Write the next part of the article on Doug Ford and the Port Lands, picking up directly after its final sentence.

Page text —
________________________________________
Tuesday August 30 was going to be a big day for Doug Ford. The articulate older brother of the Mayor was tasked with selling his vision for the Port Lands and changing the tone of a sceptical reception. For the rookie councillor whose most recent foray in selling the Mayor’s agenda involved ill-advised derision of Margaret Atwood. This would be his toughest and most important challenge yet.

The agenda for the City Hall Executive Committee had been released Friday afternoon, the dead zone for media coverage. Between Hurricane Irene’s impending threat of New York, Moammar Gaddafi’s standoff in Libya and coverage of Jack Layton’s life and funeral, there wasn’t much news capacity to pay attention to the procedural details at City Hall. But there it was, item 9.6 on the agenda in the city’s dry looking template, “Revitalization Opportunities for the Port Lands”.

It sounds innocuous, but the Twitter-verse predictably sounded the alarm. Underlying the bureaucratic language of the document was a clear direction to sell the Port Lands--some of the most underdeveloped but valued land in Canada--to the private sector and distance the city from the existing arms-length Waterfront Toronto agency that has been guiding it for ten years. Typically news about procedure and technical changes don’t make it much further than City Hall and Twitter, but when speculation for details grew on the weekend, that all changed.
________________________________________
Given data —
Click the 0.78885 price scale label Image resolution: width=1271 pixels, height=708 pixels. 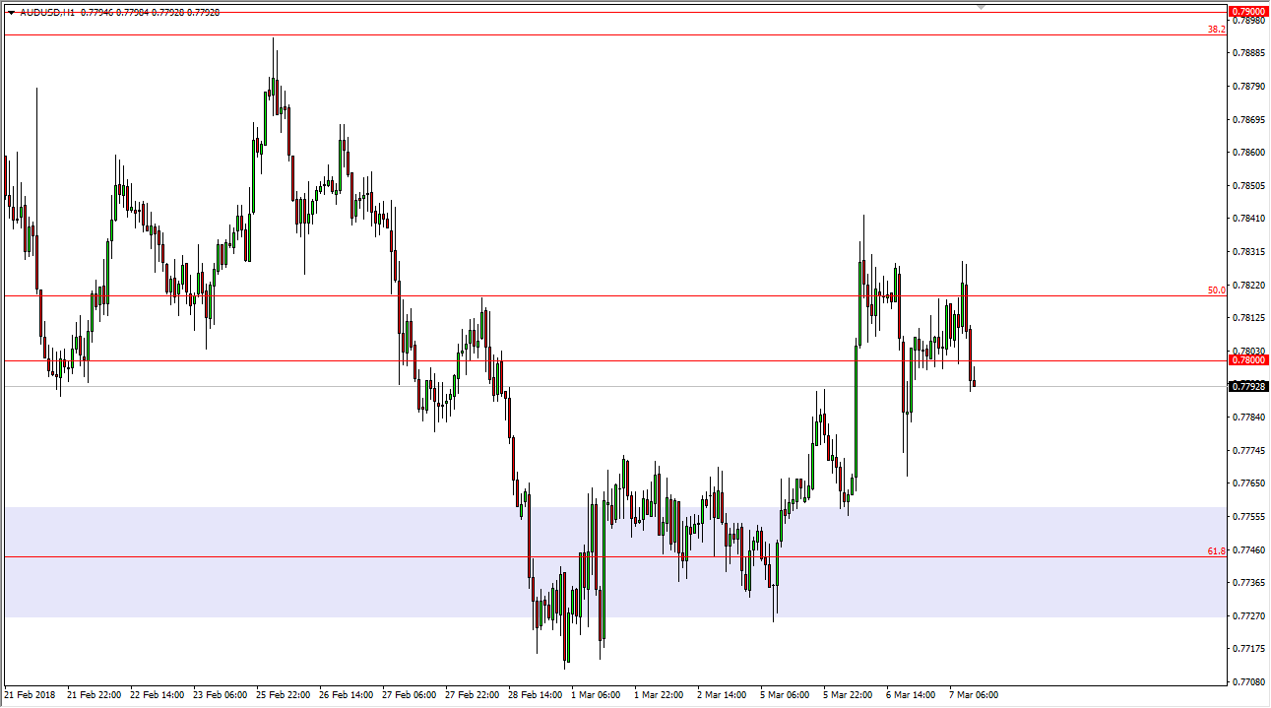click(x=1247, y=52)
________________________________________
Answer for the task —
Like the KPMG reports that put anything legally able to be cut up for cuts, the Port Lands strategy was to not commit to any specific ideas until needed. The advantage of this is that the administration is able to test public sentiment and can distance itself from anything by saying, ‘We’re just talking about ideas here, a vision to make this great. Things will change’. The disadvantage is that rumours and speculation can run wild, enabling easy criticism.

The latter overwhelmed the benefit of the former. By Monday the news was creeping outside the City Hall Watcher bubble and into the general public about any number of wild ideas. The Port Lands were Doug’s thing, and he would have to sell them with just enough details. So began his day of giving interviews, starting with Metro Morning’s Matt Galloway just past 8AM. His salesman face would be on for the rest of the day.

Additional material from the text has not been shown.